> **Exercise**
Look below and pull out each line with the word "arrow".

Source data:
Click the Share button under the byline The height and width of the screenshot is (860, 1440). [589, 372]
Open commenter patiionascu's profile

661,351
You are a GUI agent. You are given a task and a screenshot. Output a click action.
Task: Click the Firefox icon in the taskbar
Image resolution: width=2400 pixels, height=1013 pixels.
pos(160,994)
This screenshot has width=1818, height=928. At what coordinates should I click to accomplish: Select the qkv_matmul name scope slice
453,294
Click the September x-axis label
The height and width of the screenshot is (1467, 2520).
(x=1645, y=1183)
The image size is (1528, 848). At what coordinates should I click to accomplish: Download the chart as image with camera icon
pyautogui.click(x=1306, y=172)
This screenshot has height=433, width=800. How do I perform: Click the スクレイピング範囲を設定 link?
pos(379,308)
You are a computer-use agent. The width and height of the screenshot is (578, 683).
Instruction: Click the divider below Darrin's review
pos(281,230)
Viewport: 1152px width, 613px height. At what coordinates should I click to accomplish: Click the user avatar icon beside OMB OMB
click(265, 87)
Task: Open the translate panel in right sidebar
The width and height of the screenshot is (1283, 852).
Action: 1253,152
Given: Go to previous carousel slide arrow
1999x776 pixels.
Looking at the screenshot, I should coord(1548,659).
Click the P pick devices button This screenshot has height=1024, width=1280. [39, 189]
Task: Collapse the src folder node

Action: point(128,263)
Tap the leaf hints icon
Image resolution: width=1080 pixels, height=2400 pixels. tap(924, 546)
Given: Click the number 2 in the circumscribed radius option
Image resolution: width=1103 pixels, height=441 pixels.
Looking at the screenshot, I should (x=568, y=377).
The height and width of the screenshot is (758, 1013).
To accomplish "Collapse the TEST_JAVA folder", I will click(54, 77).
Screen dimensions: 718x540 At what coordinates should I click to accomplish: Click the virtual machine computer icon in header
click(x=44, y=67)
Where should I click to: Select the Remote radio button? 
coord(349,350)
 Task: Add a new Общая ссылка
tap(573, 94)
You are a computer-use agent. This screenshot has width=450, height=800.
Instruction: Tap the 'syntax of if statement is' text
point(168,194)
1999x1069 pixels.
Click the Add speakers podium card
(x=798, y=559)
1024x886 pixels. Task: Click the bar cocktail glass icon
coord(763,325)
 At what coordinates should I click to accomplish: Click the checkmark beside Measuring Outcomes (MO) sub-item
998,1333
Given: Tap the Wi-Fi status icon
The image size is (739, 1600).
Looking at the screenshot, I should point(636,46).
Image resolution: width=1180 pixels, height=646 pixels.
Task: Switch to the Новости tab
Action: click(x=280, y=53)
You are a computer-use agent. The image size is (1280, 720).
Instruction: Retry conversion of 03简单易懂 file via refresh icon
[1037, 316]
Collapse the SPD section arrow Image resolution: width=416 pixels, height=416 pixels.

> **Result for this exercise**
Given: Go to previous carousel slide arrow
Collapse the SPD section arrow Image resolution: width=416 pixels, height=416 pixels.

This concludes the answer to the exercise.